### TASK DIRECTIONS
All lines from the one that has "The width and" onward to the end of the records below are to be returned exactly; pictures are to be skipped.
EXTRACTED DATA START
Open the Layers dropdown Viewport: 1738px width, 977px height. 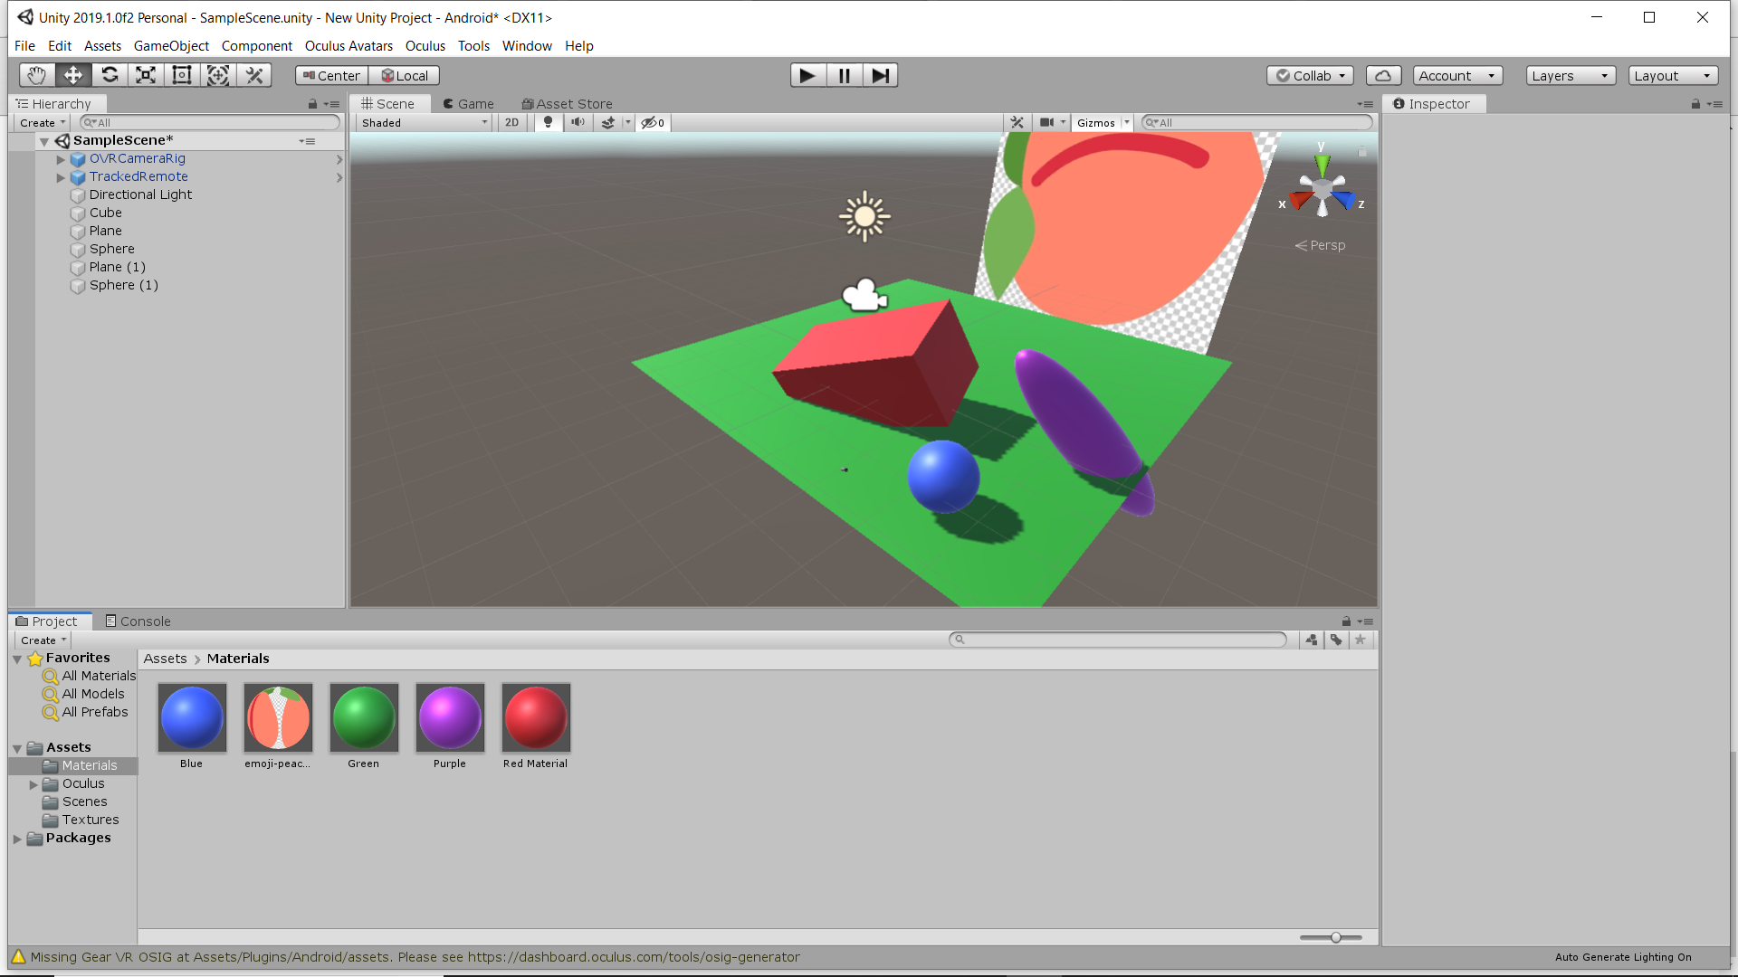pyautogui.click(x=1570, y=76)
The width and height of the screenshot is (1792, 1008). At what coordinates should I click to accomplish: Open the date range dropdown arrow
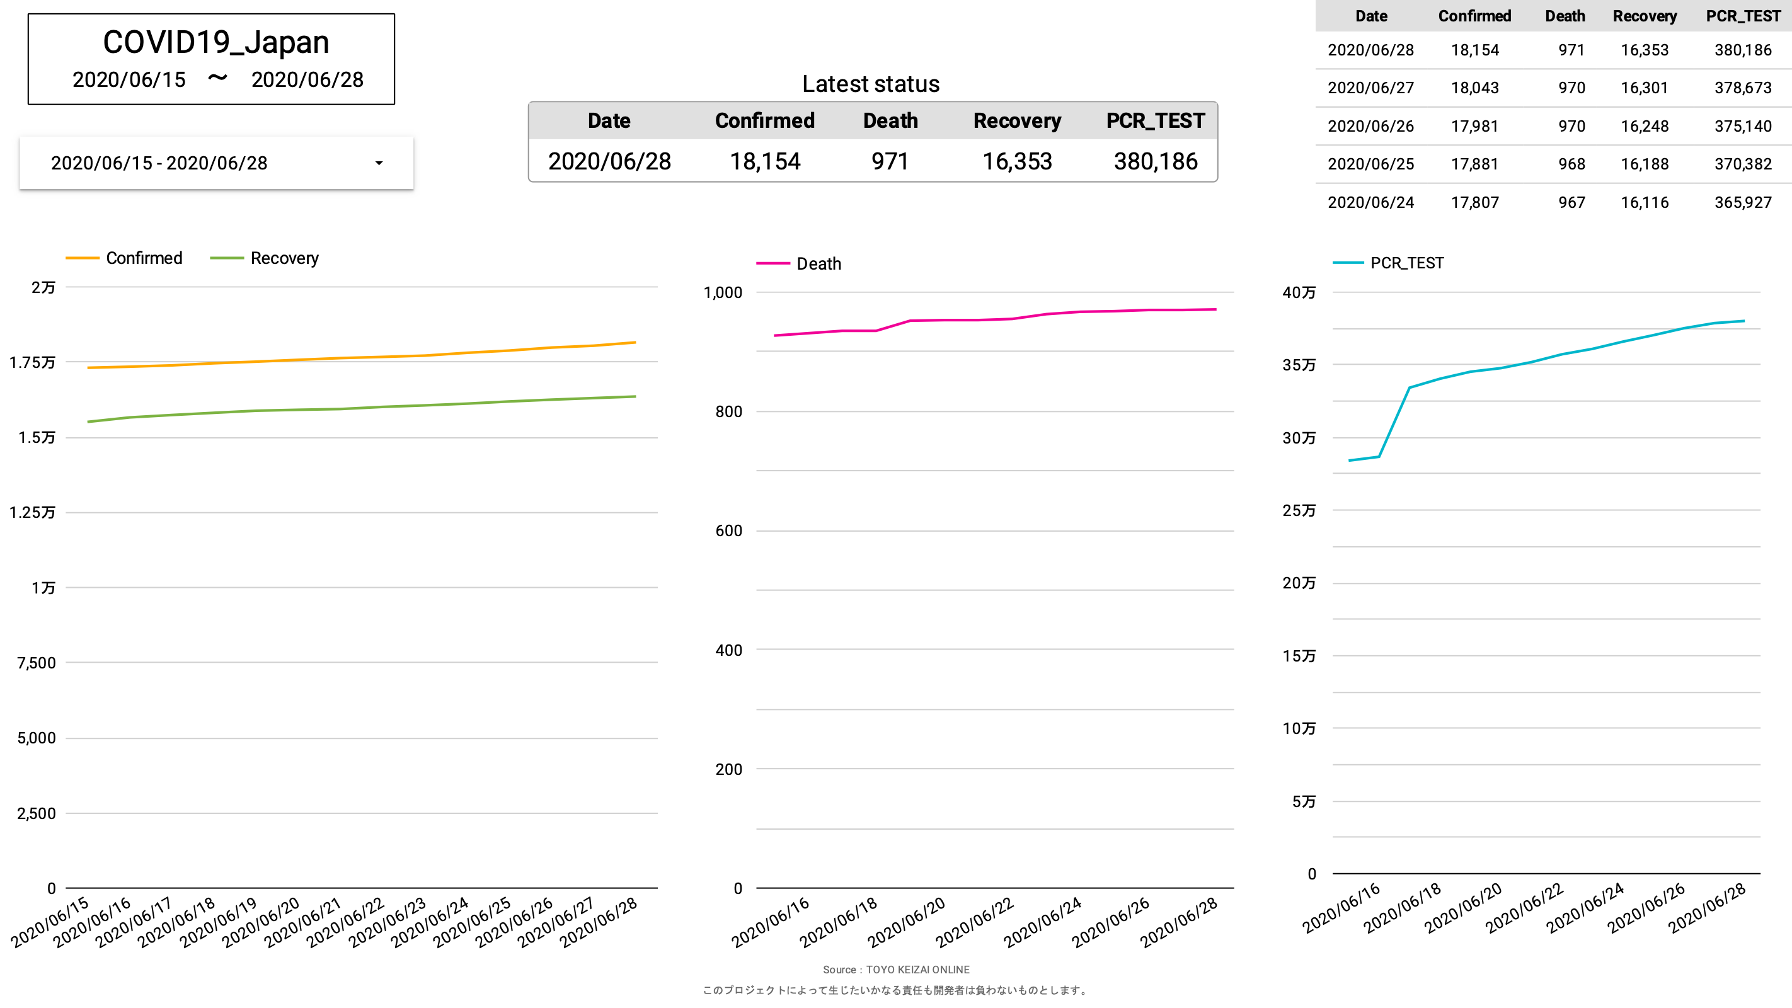tap(378, 163)
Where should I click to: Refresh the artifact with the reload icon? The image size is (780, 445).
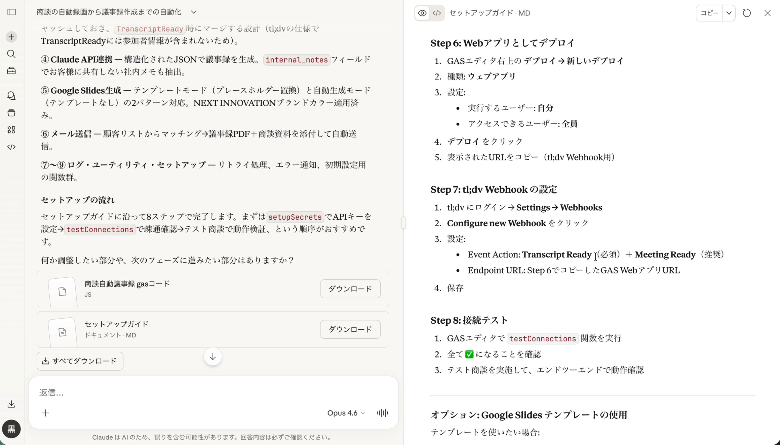(747, 13)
EXTRACTED DATA END
### FINAL ANSWER
The width and height of the screenshot is (1792, 1008). At what coordinates should I click to accomplish: Open the date range dropdown arrow
tap(378, 163)
Where should I click to: Refresh the artifact with the reload icon? The image size is (780, 445).
(747, 13)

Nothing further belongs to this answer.